*** INFORMATION SUPPLIED Section Begins ***
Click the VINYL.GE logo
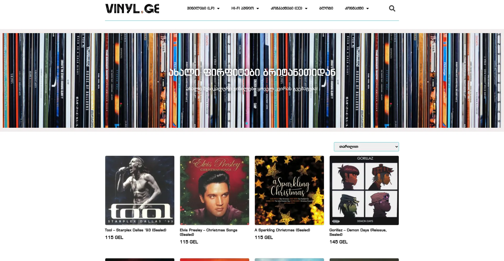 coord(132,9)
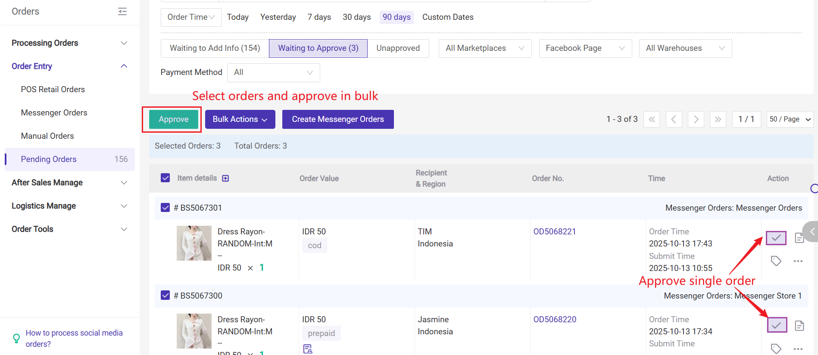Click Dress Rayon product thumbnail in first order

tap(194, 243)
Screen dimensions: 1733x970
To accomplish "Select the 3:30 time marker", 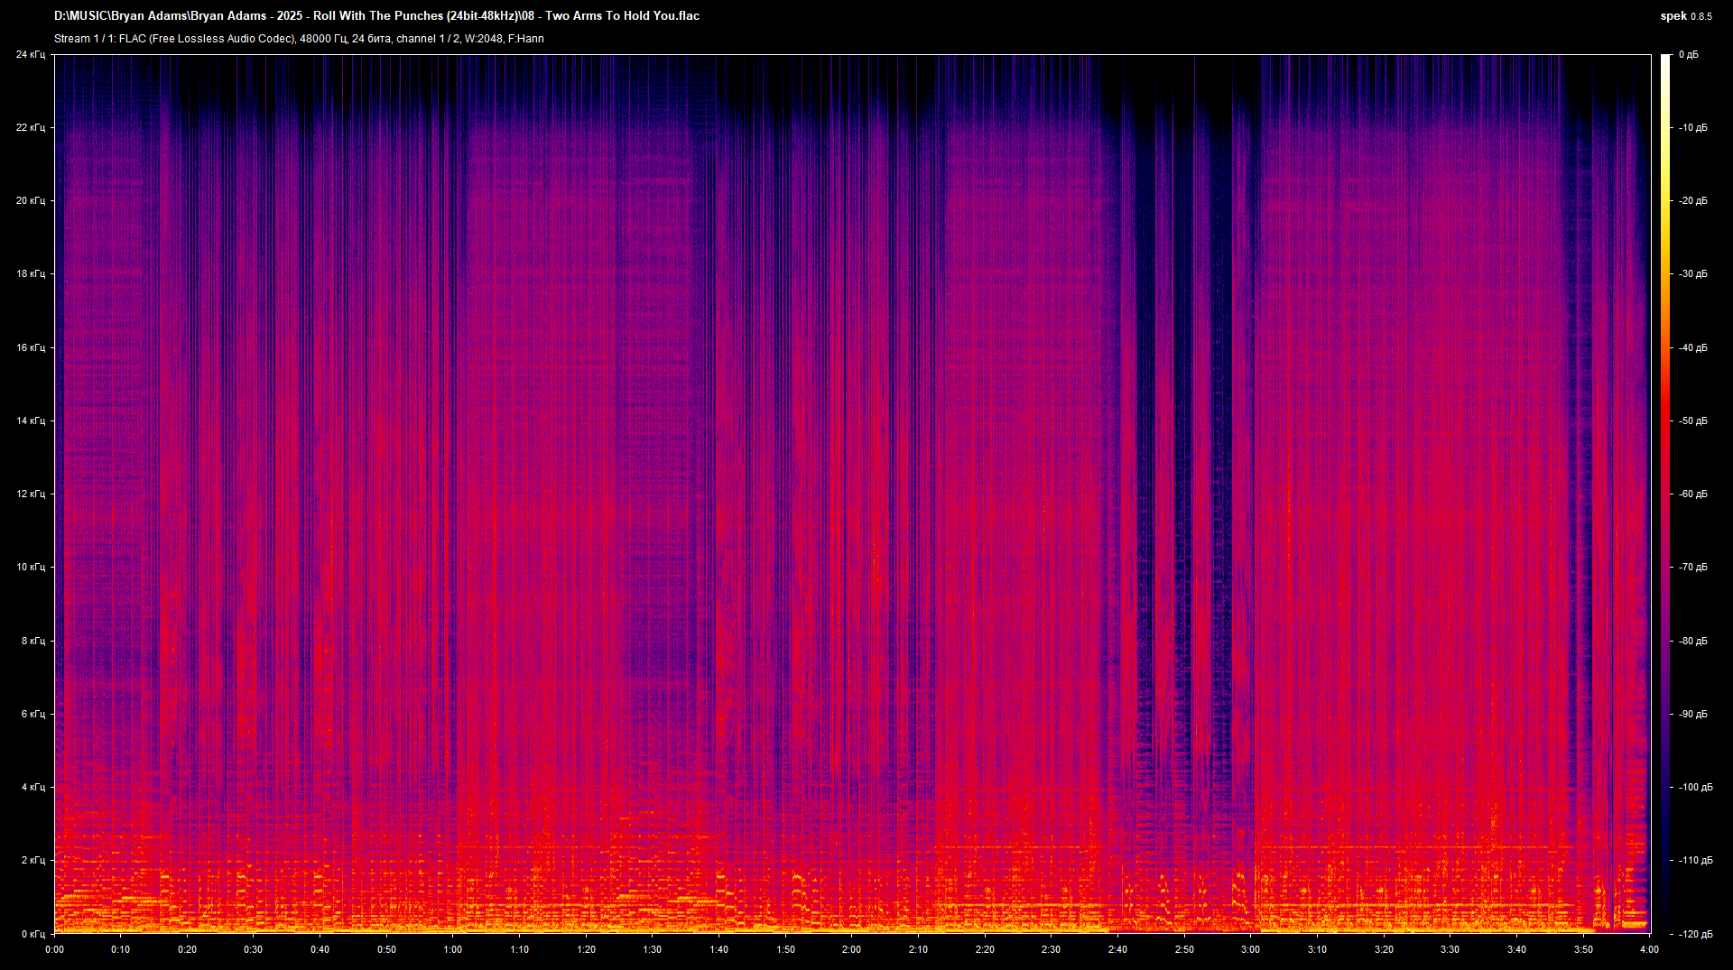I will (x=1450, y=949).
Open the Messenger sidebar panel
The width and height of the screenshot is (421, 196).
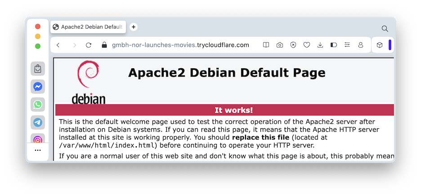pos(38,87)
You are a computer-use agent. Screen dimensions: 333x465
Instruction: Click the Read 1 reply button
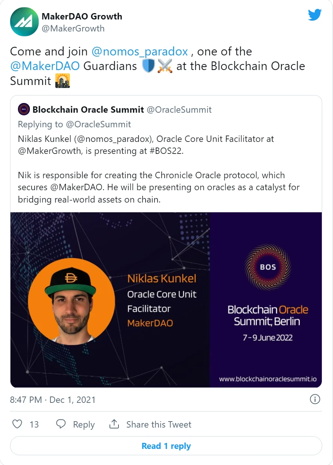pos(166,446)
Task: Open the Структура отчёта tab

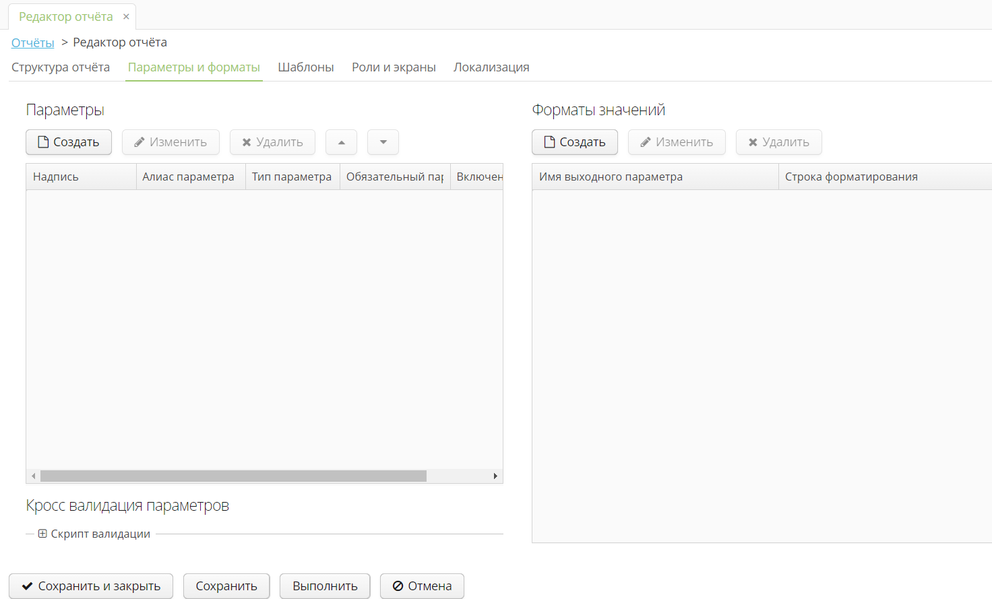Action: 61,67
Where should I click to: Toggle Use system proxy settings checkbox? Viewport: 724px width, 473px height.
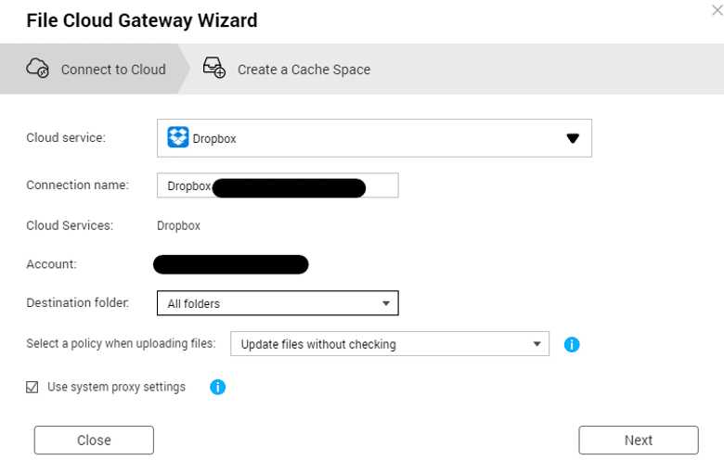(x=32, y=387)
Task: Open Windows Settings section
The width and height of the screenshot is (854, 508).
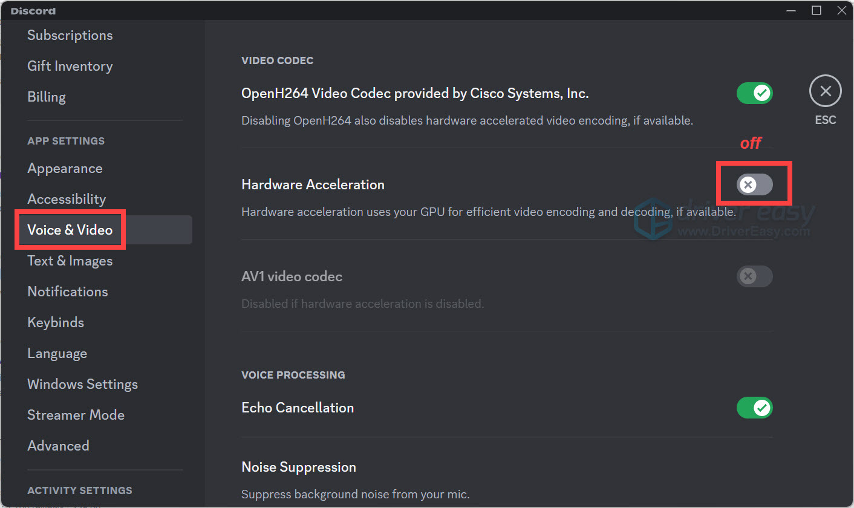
*** INFORMATION SUPPLIED Section Ends ***
WORK REQUIRED
Starting at the line above that holds "Task: Open the Структура отчёта tab", return each line up to and including the one that holds "Task: Open Windows Settings section", exactly as written, minus any pictures.

TASK ANSWER
Task: Open the Структура отчёта tab

Action: 61,67
Where should I click to: Toggle Use system proxy settings checkbox? Viewport: 724px width, 473px height.
(x=32, y=387)
Task: Open Windows Settings section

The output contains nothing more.